Copy the entries exactly, through the "You are a computer-use agent. The image" line.

(Stored records)
*** Block opens ***

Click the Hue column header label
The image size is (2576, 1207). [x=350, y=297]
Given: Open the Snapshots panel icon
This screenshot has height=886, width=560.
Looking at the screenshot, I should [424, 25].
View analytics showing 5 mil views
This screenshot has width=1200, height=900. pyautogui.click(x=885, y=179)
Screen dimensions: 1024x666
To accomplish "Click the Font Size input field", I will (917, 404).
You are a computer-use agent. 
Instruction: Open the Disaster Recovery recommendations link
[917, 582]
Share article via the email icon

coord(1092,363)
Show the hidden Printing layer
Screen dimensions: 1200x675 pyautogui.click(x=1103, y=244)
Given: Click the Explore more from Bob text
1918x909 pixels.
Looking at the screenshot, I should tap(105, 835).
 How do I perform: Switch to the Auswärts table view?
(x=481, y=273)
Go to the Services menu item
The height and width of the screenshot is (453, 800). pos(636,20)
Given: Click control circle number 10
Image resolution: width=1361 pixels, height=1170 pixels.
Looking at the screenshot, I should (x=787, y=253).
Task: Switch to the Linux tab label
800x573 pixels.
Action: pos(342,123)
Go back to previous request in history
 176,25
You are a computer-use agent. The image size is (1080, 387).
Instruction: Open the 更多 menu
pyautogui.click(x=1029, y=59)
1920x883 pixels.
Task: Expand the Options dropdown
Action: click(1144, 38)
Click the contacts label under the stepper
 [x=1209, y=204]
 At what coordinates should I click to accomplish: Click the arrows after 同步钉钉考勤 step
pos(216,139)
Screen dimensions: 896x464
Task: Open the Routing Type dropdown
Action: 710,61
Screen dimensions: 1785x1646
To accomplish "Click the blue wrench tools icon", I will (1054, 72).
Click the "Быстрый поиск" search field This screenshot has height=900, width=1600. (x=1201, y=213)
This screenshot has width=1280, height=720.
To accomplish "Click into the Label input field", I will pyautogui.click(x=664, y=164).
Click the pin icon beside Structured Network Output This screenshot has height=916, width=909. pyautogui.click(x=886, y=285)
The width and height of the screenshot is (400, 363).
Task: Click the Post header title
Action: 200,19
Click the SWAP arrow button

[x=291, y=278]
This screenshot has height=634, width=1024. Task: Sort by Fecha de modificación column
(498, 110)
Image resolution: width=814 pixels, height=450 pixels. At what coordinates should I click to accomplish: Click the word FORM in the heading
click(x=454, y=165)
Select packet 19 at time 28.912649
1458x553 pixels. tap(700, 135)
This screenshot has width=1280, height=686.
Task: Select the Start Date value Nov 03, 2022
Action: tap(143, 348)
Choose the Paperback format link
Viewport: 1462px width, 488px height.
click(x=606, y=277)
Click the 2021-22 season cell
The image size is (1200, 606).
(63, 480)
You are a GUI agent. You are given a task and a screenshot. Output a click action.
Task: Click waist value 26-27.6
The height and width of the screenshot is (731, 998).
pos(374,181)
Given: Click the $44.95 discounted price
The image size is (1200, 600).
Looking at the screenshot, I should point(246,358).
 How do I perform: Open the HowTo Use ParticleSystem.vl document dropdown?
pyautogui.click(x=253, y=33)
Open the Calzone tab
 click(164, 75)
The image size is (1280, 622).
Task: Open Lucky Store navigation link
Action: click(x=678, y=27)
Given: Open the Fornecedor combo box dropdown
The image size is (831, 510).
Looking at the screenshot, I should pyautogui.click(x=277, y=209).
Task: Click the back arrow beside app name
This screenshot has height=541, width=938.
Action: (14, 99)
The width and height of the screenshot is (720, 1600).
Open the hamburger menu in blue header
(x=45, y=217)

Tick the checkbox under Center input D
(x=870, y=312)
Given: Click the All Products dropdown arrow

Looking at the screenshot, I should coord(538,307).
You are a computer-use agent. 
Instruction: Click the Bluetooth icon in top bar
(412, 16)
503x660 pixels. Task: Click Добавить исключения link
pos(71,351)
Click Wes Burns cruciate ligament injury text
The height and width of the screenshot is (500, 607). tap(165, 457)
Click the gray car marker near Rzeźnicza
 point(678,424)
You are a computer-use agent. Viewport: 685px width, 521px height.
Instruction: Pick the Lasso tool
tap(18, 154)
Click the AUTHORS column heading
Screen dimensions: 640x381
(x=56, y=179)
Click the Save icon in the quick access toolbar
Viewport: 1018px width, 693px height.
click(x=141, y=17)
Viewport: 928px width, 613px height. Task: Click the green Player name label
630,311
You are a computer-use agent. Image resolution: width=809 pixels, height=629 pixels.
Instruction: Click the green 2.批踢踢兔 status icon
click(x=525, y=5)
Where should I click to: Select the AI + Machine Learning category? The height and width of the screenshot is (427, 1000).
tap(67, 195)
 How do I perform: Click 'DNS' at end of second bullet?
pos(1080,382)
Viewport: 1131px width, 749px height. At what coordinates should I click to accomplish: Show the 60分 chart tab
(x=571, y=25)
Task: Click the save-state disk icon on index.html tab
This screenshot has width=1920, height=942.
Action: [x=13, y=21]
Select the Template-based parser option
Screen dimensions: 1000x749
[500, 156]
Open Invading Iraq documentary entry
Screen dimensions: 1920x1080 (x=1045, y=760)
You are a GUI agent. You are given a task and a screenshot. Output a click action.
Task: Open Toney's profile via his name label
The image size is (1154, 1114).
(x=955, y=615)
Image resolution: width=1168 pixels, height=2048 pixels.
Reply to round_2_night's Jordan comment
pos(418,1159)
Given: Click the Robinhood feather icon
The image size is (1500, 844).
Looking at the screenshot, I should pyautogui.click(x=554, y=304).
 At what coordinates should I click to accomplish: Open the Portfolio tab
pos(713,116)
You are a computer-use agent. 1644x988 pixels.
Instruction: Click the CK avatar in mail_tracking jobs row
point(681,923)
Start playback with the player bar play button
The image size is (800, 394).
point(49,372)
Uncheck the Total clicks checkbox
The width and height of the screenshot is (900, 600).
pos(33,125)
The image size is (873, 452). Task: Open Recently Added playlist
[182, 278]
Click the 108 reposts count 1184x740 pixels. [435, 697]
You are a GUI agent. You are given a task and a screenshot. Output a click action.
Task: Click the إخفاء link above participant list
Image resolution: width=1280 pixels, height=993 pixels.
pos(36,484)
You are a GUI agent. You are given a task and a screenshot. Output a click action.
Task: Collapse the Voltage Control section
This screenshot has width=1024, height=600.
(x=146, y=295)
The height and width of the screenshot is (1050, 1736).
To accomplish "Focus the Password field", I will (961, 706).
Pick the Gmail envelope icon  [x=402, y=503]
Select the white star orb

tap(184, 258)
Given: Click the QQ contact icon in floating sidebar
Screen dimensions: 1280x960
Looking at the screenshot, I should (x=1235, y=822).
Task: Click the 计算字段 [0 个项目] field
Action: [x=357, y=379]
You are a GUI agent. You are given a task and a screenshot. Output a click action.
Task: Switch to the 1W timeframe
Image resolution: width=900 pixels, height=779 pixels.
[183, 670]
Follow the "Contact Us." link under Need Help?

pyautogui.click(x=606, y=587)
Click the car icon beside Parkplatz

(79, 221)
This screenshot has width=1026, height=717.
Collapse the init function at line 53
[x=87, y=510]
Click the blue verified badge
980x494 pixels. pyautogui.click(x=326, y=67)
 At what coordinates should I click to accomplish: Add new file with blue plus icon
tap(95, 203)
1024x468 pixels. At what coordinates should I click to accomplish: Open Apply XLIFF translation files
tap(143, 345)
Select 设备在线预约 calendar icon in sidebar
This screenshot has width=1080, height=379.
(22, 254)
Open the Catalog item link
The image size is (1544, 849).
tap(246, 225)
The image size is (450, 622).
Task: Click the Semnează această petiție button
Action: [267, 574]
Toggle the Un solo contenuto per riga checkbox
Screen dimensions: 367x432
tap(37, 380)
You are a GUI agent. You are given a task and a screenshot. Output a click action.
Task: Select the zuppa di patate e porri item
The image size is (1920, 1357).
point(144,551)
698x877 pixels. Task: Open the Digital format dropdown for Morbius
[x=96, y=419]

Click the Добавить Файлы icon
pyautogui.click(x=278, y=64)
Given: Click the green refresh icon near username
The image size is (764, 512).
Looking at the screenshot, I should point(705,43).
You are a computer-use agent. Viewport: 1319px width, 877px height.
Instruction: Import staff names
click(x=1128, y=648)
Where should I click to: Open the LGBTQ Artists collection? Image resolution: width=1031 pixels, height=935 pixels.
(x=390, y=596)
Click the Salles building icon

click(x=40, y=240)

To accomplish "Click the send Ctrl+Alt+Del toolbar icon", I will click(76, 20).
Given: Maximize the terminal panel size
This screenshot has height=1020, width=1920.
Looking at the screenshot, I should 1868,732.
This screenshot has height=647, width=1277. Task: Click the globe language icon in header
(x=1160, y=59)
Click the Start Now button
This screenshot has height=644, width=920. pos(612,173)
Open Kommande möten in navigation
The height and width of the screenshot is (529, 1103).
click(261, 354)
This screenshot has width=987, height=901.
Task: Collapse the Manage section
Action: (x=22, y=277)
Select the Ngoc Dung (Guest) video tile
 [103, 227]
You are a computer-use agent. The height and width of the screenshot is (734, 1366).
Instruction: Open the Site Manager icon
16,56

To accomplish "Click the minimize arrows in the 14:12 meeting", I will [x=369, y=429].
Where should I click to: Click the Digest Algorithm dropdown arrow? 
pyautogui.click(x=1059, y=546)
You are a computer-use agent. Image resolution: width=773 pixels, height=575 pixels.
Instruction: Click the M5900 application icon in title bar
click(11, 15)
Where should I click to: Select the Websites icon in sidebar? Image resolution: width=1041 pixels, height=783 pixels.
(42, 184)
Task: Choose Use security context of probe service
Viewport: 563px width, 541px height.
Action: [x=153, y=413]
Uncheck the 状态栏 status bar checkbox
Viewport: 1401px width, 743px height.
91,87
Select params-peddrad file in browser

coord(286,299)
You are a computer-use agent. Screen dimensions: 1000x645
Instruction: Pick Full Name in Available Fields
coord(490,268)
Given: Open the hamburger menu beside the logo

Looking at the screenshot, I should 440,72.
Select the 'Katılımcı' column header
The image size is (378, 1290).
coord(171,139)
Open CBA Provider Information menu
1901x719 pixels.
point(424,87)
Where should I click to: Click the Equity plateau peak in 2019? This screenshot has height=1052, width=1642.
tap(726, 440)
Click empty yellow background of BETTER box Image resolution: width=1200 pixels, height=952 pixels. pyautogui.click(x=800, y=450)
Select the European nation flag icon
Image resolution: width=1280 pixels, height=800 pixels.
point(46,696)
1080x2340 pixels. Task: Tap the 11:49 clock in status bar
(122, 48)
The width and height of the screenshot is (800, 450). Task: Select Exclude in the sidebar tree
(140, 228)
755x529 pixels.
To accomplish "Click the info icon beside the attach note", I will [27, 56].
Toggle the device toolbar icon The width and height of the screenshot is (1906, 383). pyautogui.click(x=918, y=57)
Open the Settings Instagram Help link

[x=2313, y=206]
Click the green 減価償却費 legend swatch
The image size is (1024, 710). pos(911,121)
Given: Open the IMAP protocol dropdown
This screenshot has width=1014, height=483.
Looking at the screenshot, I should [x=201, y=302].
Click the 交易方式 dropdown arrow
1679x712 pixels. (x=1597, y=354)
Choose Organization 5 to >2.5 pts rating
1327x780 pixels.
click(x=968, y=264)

*** Block closes ***

[The answer]:
Click the Hue column header label
The image size is (2576, 1207). [x=350, y=297]
Given: Open the Snapshots panel icon
This screenshot has height=886, width=560.
Looking at the screenshot, I should [424, 25].
View analytics showing 5 mil views
This screenshot has width=1200, height=900. pyautogui.click(x=885, y=179)
Screen dimensions: 1024x666
To accomplish "Click the Font Size input field", I will (917, 404).
You are a computer-use agent. 
Instruction: Open the Disaster Recovery recommendations link
[917, 582]
Share article via the email icon

coord(1092,363)
Show the hidden Printing layer
Screen dimensions: 1200x675 pyautogui.click(x=1103, y=244)
Given: Click the Explore more from Bob text
1918x909 pixels.
Looking at the screenshot, I should tap(105, 835).
 How do I perform: Switch to the Auswärts table view?
(x=481, y=273)
Go to the Services menu item
The height and width of the screenshot is (453, 800). pos(636,20)
Given: Click control circle number 10
Image resolution: width=1361 pixels, height=1170 pixels.
Looking at the screenshot, I should (x=787, y=253).
Task: Switch to the Linux tab label
800x573 pixels.
Action: pos(342,123)
Go back to previous request in history
 176,25
You are a computer-use agent. The image size is (1080, 387).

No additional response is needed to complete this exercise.